Lessen uit de crisis

In complexe systemen zoals de volksgezondheid, waar mensen met elkaar omgaan, waar technologie een bepaalde invloed heeft en waar beleidsmakers interacties reguleren, is een holistische benadering van de beleidsvorming van groot belang, vooral in een crisis als deze. De OESO heeft onlangs een uitgebreid overzicht gepubliceerd van hoe beleidsmakers gebruik kunnen maken van de kennis van gedragsinzichten.

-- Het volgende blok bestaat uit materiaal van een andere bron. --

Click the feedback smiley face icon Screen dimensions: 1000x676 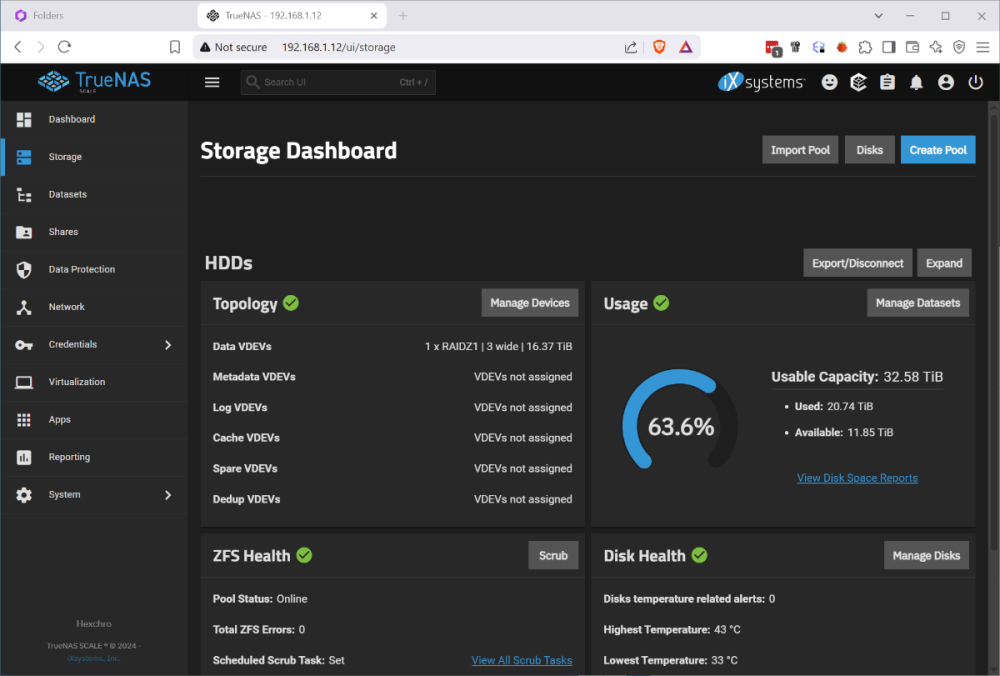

In dit overzicht benadrukt de OESO het belang van het begrijpen van de dynamiek van gedragsverandering en collectieve actie. Aangezien overheden een verscheidenheid aan methoden hebben om de naleving te verbeteren, zoals harde maatregelen en straffen of zachtere alternatieven zoals sensibilisering, is succesvolle collectieve actie afhankelijk van de kennis over hoe deze methoden de menselijke besluitvorming beïnvloeden.

Omdat al deze maatregelen worden gecreëerd met een model van menselijk gedrag in gedachten, met hun veronderstellingen en generalisaties, lopen beleidsmakers het risico dat ze de naleving van de regels door mensen verliezen. Bijvoorbeeld als een overheid algemeen aanneemt dat mensen strikt uit eigenbelang denken, zoals de traditionele economische theorie voorspelt, en dus niet meewerken. De realiteit toont echter aan dat mensen bereid zijn samen te werken voor het algemeen belang, als de omstandigheden dat toelaten.

Een andere les die uit het OESO-rapport komt, is dat om het vertrouwen in de autoriteiten te vergroten, ze open moeten zijn met het verspreiden van informatie en kennis naar de bevolking toe. Daarbij mogen de autoriteiten er niet van uitgaan dat de mensen het niet zullen begrijpen of in paniek zullen raken als de informatie openlijk wordt gedeeld. Een positief voorbeeld hiervan vinden we terug bij de Belgische overheid, toen die de protocollen voor het traceren van contacten met Coronalert openstelde voor het publiek, om ervoor te zorgen dat verschillende partijen, zoals veiligheid- en privacy-experts, hun feedback over de app konden geven.

Uiteraard is het toepassen van deze kennis op menselijk gedrag niet zonder uitdagingen. Het AI-lab aan de VUB werkt momenteel aan een project dat aantoont hoe de samenwerking tussen mensen die verschillen van leeftijd, geslacht en culturele achtergrond, verschilt. Concluderend kunnen we stellen dat een gebrek aan vertrouwen van de autoriteiten afstraalt op de het vertrouwen van de bevolking in zowel de overheid als de medeburgers.

De inspanningen van de Belgische overheid om de motivatie van de mensen te verhogen lijken te hebben gewerkt. Recente resultaten van de motivatiebarometer van UGent tonen aan dat zelfs ondanks de tweede golf en striktere beperkingen de motivatie om de gezondheidsmaatregelen te volgen opnieuw steeg tot 65% bij de respondenten van de enquête. Interessant is dat de studie stelt dat vrijwillig gemotiveerde en risicobewuste burgers het meest bereid zijn om zich te houden aan strikte maatregels omdat ze een langetermijnperspectief hanteren: in ruil voor meer zekerheid op lange termijn zijn ze bereid zich aan de strikte regels te houden. Burgers die gedwongen worden aangemaand om de maatregelen te volgen focussen meer op kortetermijnvoordelen.

Vertrouwen is essentieel om tot samenwerking in deze en alle andere maatschappelijke dilemma's te komen. Zeker de opvolging van toekomstige maatregelen en het verloop van de pandemie zal afhangen van de mate waarin we de regelgevers en elkaar vertrouwen.